All this means that doubts over whether the governments and companies of Central and Eastern Europe will be able to service their debts are very much to the fore. Much of the borrowing in these countries during the bubble was not done in their own currencies but in others, such as the euro and the Swiss franc, which means that there will almost certainly be defaults.
The zloty, for example, has lost a third of its value against the euro since last summer, with Hungary's forint down 23 per cent and the Czech crown down by about 17 per cent in the same period.
The impact of these debt defaults will be felt fiercely in some Western European economies, particularly Austria, whose banks have lent the equivalent of a quarter of the country's GDP to the region. Sweden's banks are also heavily exposed. Consultancy Capital Economics calculates that Swedish banks have lent $90 billion (£63 billion) - nearly one fifth of Sweden's GDP - to “high-risk” countries, mainly in the Baltics, while the banking systems of many of the worst-hit economies, including those of Estonia, Slovakia and Lithuania, are now almost entirely foreign-owned.
While Raiffeisen and Erste Bank, of Austria, are regarded as the two institutions most significantly at risk, it is not just the Viennese who risk seeing their capital waltz off into oblivion. ING, the Dutch bank, Commerzbank, of Germany, and Société Générale, of France - which owns the Russian Rosbank - all saw their shares fall yesterday amid mounting concerns over their exposure to the region. Italy's UniCredit and Belgium's KBC are also heavily exposed.
Apart from the damage to some Western European banks, other companies may also be wounded, such as Telekom Austria, which expanded east amid tough competition in their home markets. And there are other ways in which contagion could spread. Manufacturers in Germany - the linchpin of that country's economy - will suffer as Eastern European rivals enjoy a boost in competitiveness as their currencies collapse in value against the euro.
The bursting of this bubble may damage Britain less severely than other EU nations. While Irish buy-to-let investors were buying up most of Bratislava, Austrian banks were buying their Romanian equivalents and German and French manufacturers were opening plants from Bucharest to Brno, the only British activity in the region seemed to consist of flying to such locations for stag weekends.
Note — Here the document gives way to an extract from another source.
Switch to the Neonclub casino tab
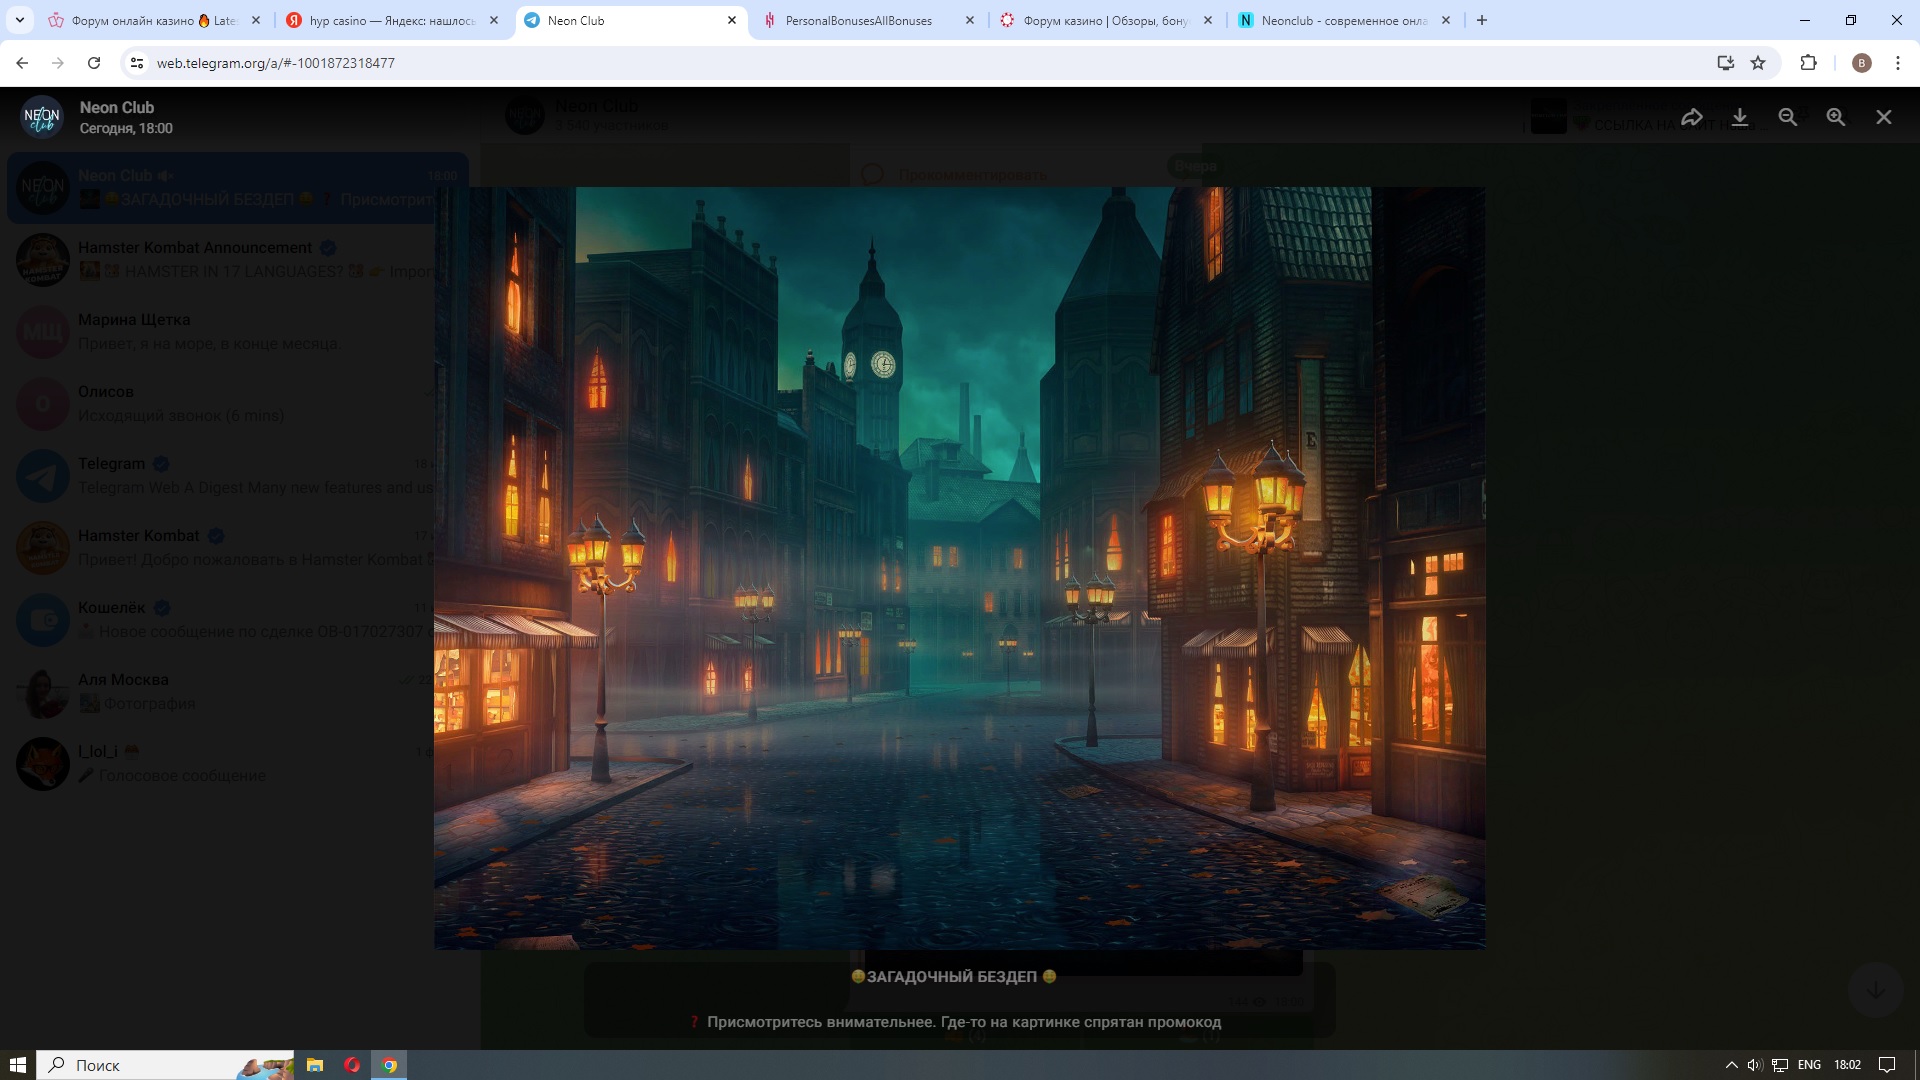1343,20
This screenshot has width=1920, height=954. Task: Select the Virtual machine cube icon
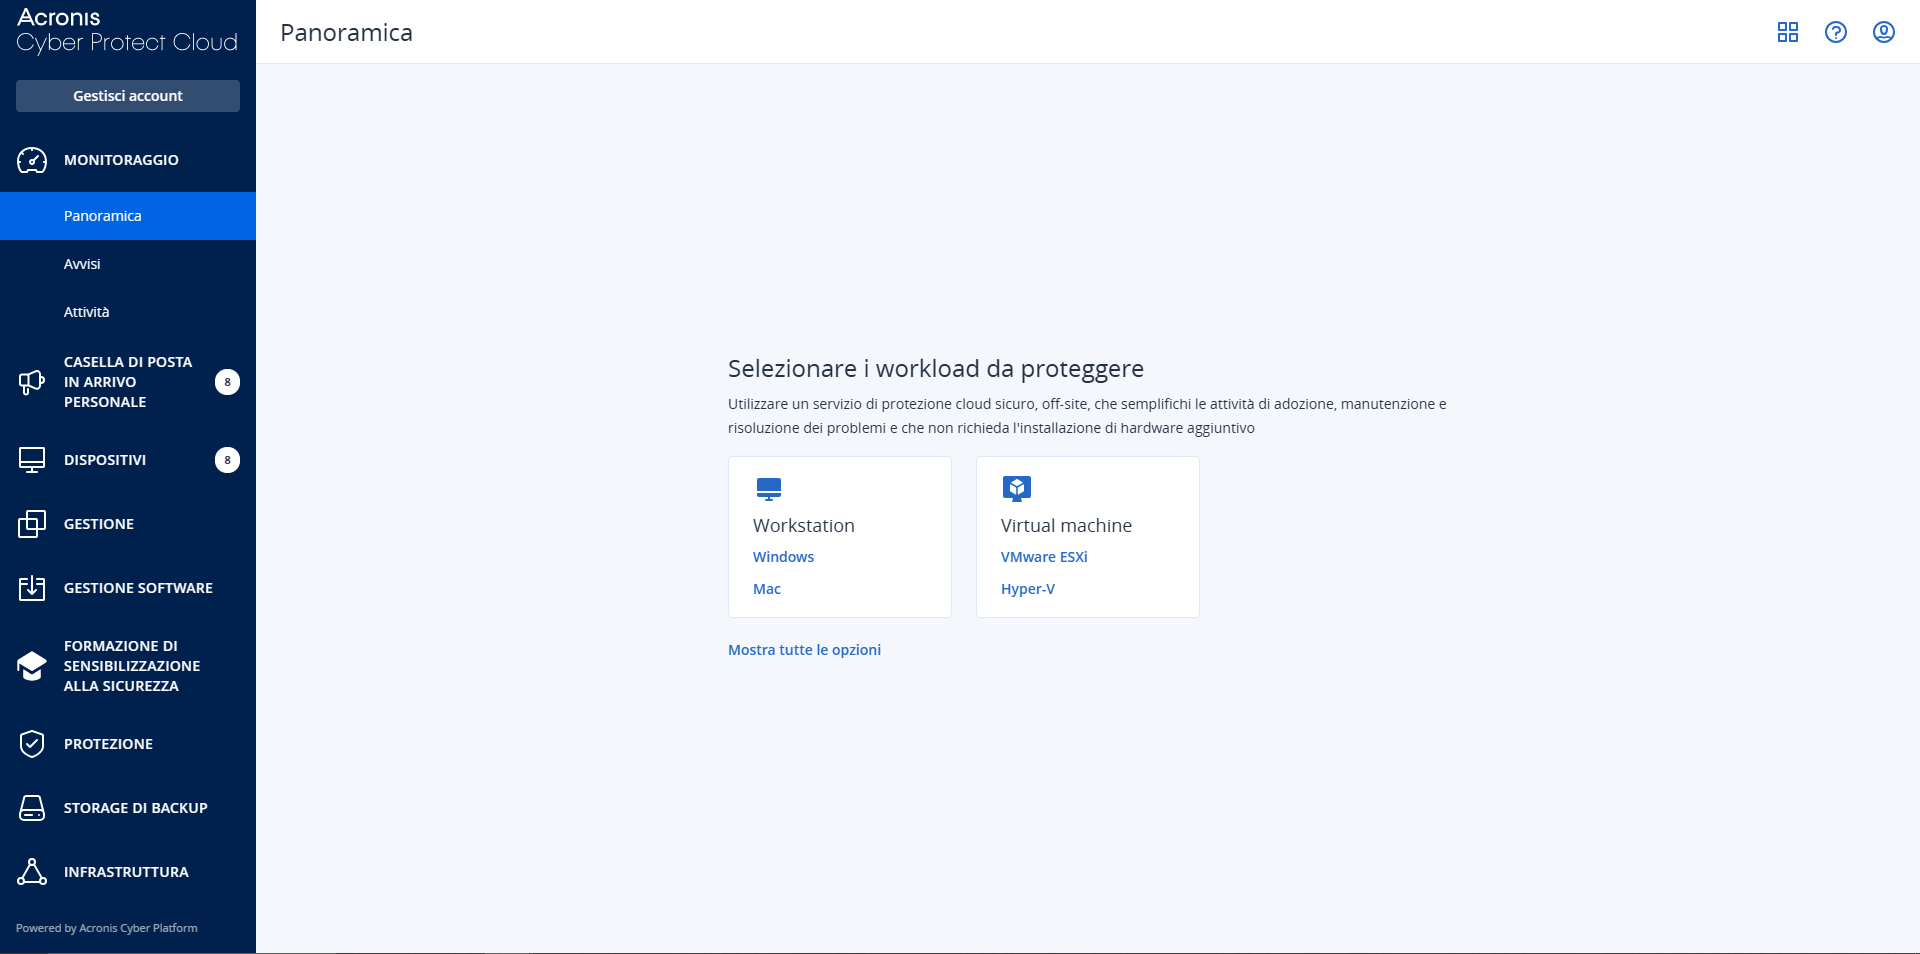[1017, 489]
That is not to say that this crisis will not drop us in the goulash, too. The crisis was already highlighting the inflexibility of eurozone membership, particularly for those less competitive member states such as Italy and Portugal, who - unlike Britain and Sweden - are unable to devalue their way out of their problems. This has not gone unnoticed - and, in a speech last night, Lorenzo Bini Smaghi, the ECB executive board member, was muttering ominously that the ability of some EU countries to devalue their currency, gaining an economic advantage, was putting the single market's integrity at risk.
Taken to their logical conclusion, his comments sound dangerously like a call to protectionism.